Nervous Newbie
Well, I am here.
I don't exactly know what to put, but hi, I'm me, and I weigh 266lbs.
I've been on a fairly strict diet and work out regimine now for 3 months (diet for longer), and somehow, I've managed to gain 5lbs.
As far as being fat, I'm pretty well proportioned and get around well. I never really have seen myself as morbidly obese but the reality is that I am. Though my cholesterol and bp's are all good, truth is I have 100lbs more on my heart than I should and a knee that is starting to give me problems at the age of 26. For other health reasons, my doctor finally threw his hands up in the air and ran all my blood tests, and then suggested the lap-band.
So in a few days I have my first consultation/meeting on it. I've been reading all I can; I first am going to the meeting, then I'll be calling our insurance to see how much they'll cover on it...and that will ultimately decide if I do it or not.

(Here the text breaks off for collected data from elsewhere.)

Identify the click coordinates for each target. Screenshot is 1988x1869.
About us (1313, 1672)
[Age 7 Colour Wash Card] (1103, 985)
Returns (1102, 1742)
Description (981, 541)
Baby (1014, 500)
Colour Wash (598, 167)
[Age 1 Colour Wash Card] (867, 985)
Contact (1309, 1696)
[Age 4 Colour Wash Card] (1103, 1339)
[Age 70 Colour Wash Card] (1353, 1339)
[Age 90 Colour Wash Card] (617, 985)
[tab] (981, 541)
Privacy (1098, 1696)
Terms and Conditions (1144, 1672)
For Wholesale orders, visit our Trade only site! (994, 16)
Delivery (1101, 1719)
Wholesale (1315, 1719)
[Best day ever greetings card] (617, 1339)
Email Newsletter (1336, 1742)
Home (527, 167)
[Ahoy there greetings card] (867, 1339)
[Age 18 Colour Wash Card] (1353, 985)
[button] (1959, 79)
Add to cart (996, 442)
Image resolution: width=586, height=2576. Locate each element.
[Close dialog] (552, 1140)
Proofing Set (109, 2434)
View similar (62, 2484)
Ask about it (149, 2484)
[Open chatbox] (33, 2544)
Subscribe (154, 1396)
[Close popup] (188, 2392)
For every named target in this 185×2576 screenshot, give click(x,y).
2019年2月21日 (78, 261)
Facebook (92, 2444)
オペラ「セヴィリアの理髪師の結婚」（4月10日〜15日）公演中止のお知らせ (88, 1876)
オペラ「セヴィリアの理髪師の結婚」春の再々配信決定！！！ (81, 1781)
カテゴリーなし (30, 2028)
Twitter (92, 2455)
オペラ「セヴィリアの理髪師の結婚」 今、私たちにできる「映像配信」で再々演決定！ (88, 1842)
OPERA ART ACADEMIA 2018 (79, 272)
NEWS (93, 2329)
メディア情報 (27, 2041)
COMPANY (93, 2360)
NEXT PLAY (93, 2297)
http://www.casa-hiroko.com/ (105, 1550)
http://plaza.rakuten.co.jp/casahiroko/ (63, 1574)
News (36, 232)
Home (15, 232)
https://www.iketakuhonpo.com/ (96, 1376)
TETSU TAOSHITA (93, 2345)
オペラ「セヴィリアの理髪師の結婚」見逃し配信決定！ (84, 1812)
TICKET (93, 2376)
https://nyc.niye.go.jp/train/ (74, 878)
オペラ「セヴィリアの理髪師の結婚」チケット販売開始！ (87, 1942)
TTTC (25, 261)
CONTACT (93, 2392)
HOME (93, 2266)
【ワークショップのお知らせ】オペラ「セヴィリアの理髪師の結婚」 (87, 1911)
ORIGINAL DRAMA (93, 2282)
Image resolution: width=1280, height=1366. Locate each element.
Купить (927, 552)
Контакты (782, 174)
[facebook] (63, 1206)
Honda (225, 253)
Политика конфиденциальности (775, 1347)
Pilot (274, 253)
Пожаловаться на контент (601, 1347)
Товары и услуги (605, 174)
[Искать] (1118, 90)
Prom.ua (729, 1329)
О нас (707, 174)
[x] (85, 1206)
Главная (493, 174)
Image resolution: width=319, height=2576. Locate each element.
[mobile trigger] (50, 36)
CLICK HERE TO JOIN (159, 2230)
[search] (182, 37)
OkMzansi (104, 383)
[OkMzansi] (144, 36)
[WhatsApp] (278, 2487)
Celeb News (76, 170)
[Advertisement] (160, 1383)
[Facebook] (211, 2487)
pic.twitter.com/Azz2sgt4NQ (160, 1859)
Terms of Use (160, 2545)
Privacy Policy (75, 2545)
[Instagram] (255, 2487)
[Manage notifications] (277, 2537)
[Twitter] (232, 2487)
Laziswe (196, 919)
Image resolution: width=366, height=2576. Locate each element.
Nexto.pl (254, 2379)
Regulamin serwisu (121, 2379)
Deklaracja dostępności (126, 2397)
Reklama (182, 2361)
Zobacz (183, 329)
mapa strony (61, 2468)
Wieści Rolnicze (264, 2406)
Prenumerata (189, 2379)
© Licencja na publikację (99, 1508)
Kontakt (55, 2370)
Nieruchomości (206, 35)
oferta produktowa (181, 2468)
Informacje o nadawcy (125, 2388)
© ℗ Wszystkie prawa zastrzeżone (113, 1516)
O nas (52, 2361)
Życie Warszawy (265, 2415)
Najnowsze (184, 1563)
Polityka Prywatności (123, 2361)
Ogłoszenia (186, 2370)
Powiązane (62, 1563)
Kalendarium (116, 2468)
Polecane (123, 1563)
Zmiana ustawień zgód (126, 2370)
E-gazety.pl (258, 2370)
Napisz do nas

Depending on that, I'll be waiting to set up the psych evals and be getting mentally ready for surgery. I've never had a single surgery in my life. Never a broken bone, a stitch, I didn't even have wisdom teeth, so I've never been knocked out for anything. The thought of it is definitely foreign, as well as a little frightening.
I've been on the site going through blogs and posts. I'm nervous about the procedure. I'm nervous about failing. I'm nervous about having to mush up my foods or eat liquid diets for a while post-op (I'm not a big drinker and the texture of mushy stuff freaks me out...) but...nothing is easy and there are always going to be sacrifices. If I can't find a way to do it for me...then I have to do it for my kids. Don't get me wrong--I *want* to do it. I *want* to be healthier. I *want* to have more energy. :mad2:
My husband is as supportive as he can be. He doesn't like change much, and he's nervous that if I lose a ton of weight, that I'll become a different person. I'd hate to think that the personality I have today is dependent greatly on my weight. But I can't say that I am not worried about that, as well. I don't even want to be at 145 or 160; I've be very happy to be 200lbs.
Though the reason for the lap-band would not be cosmetic, my apprehension about it is. I'm very happy in my skin as I am now; I'm worried if I lose too much, too fast, that I'll have folds of skin hanging off of me. :ohmy:
Well, I guess that is all I can say for now. I'm anxiously awaiting that first meeting this tuesday, and I'm sure I'll have more to write about, then.